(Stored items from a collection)
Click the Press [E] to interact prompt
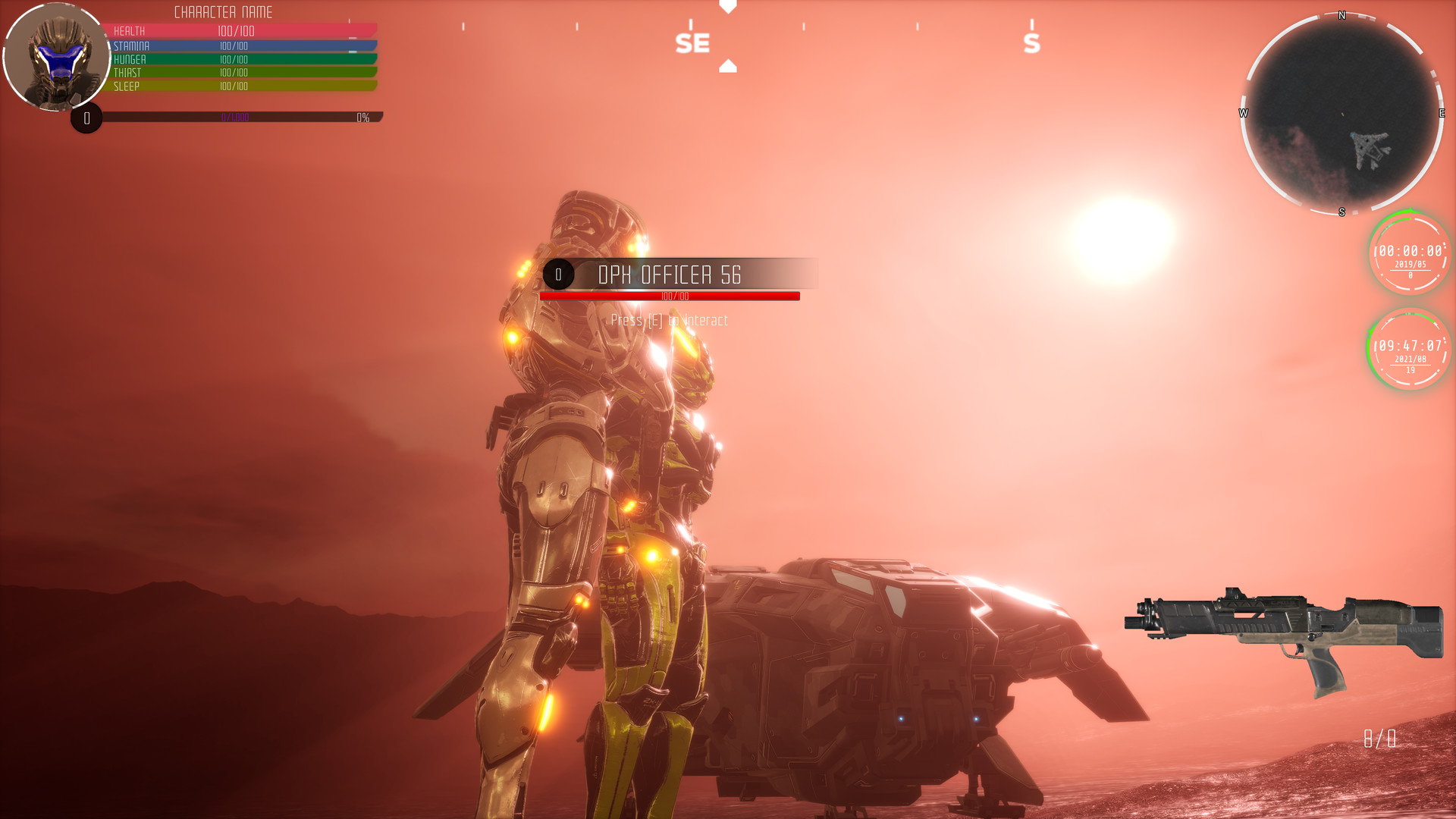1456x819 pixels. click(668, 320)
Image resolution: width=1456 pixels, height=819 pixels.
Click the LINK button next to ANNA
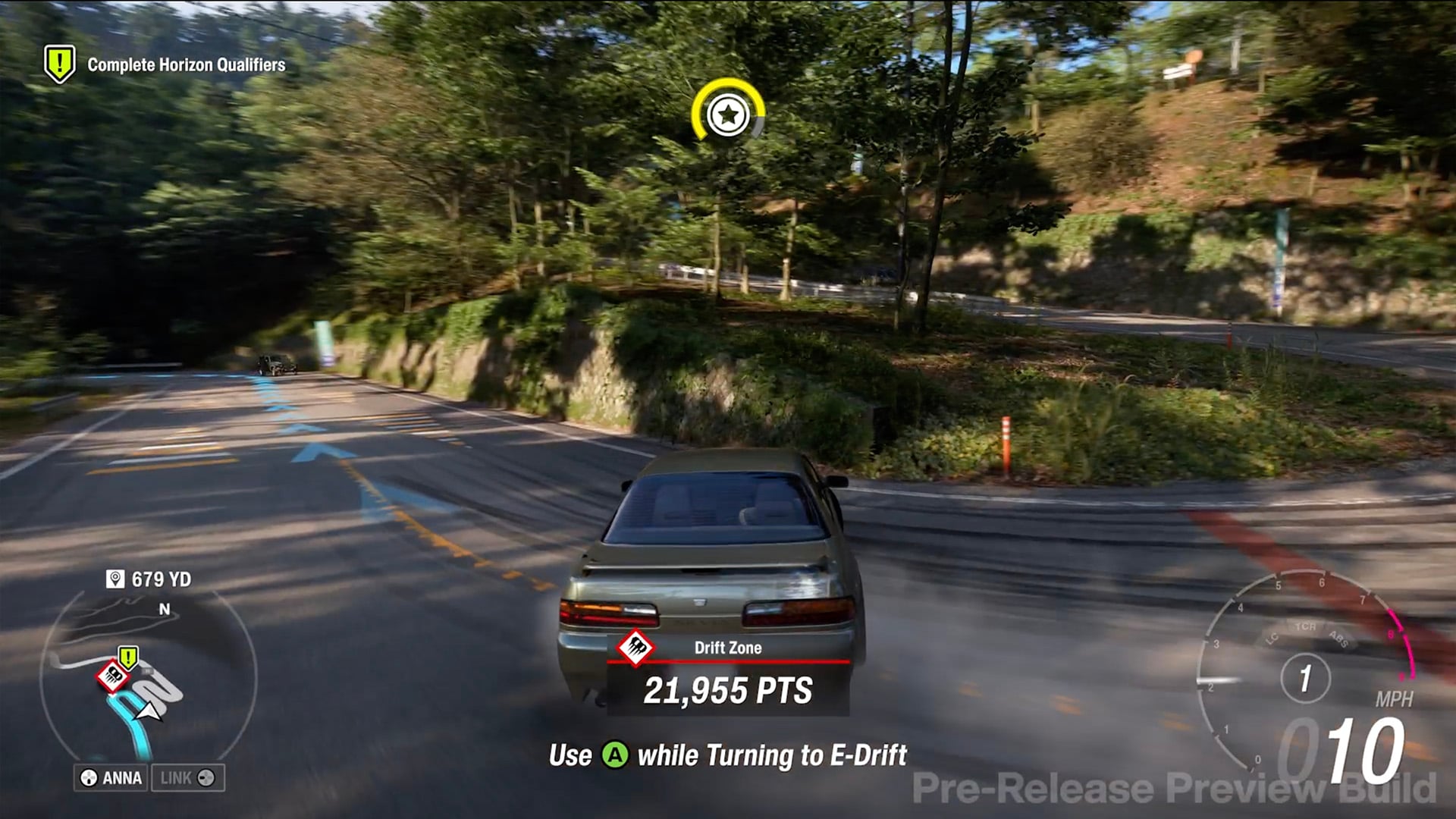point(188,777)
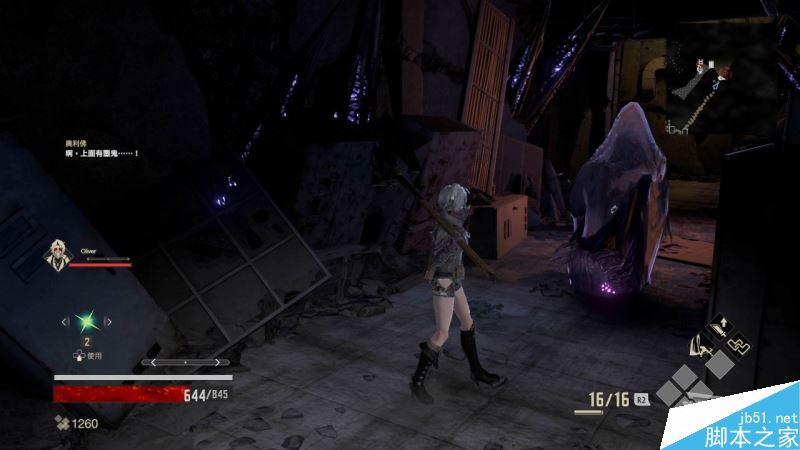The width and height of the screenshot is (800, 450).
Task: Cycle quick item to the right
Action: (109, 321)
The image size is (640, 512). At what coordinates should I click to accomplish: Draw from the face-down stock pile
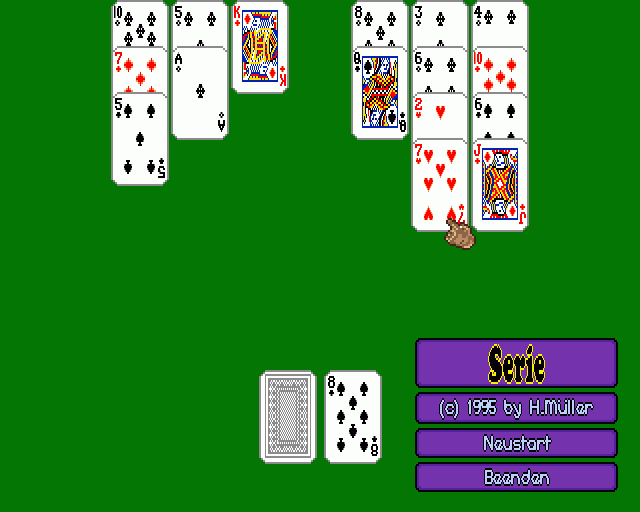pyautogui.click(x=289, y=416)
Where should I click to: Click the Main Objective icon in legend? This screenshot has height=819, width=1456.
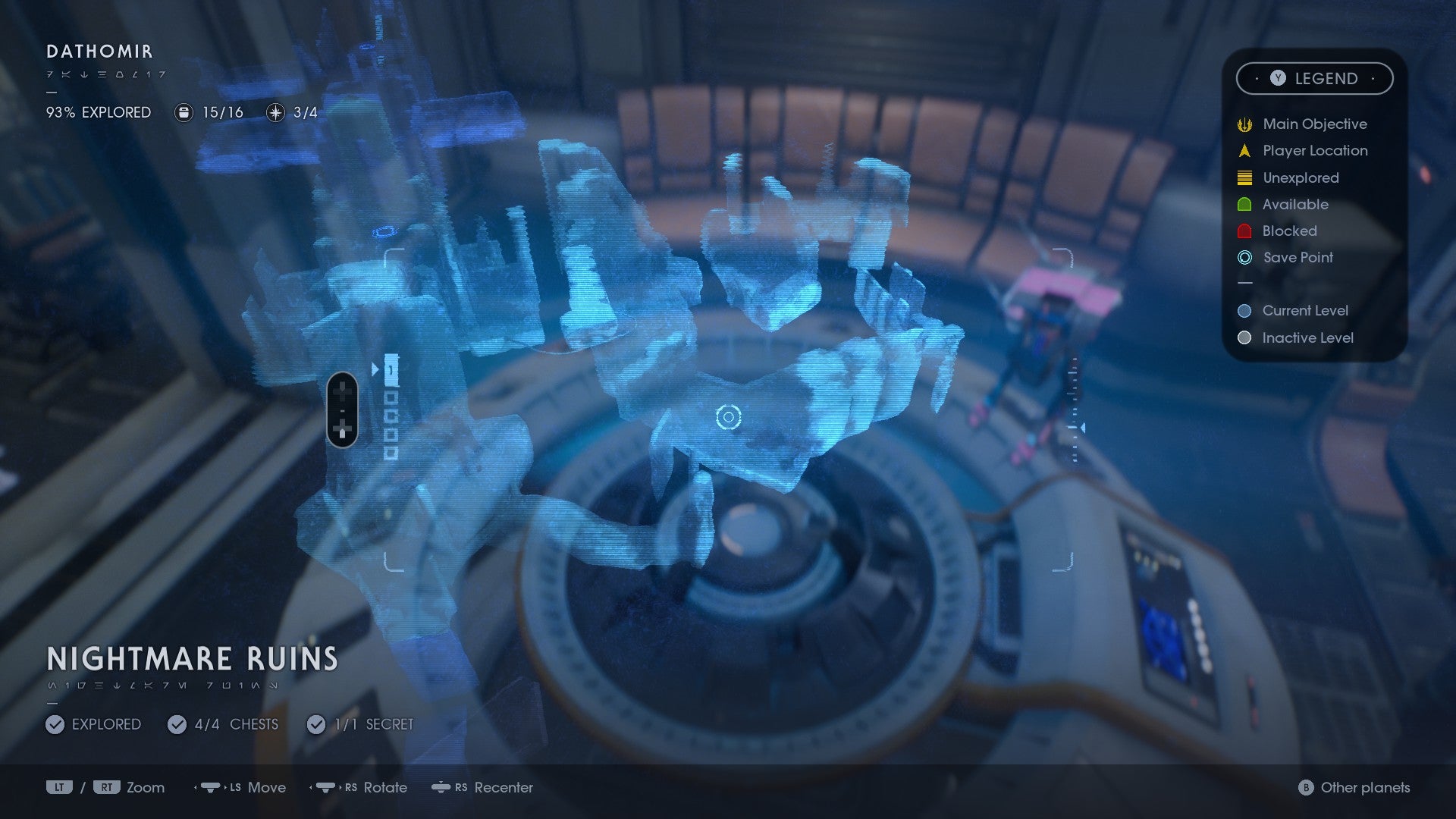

### Goal:
Update all the entries above by changing "Main Objective" to "Primary Objective" and leaving everything else the same. Omit the pictures from your answer.

### Answer to this task:
Click the Press [E] to interact prompt
1456x819 pixels. click(668, 320)
Image resolution: width=1456 pixels, height=819 pixels.
Click the LINK button next to ANNA
point(188,777)
The width and height of the screenshot is (800, 450).
Task: Cycle quick item to the right
Action: (109, 321)
The image size is (640, 512). At what coordinates should I click to accomplish: Draw from the face-down stock pile
pyautogui.click(x=289, y=416)
Where should I click to: Click the Primary Objective icon in legend? This screenshot has height=819, width=1456.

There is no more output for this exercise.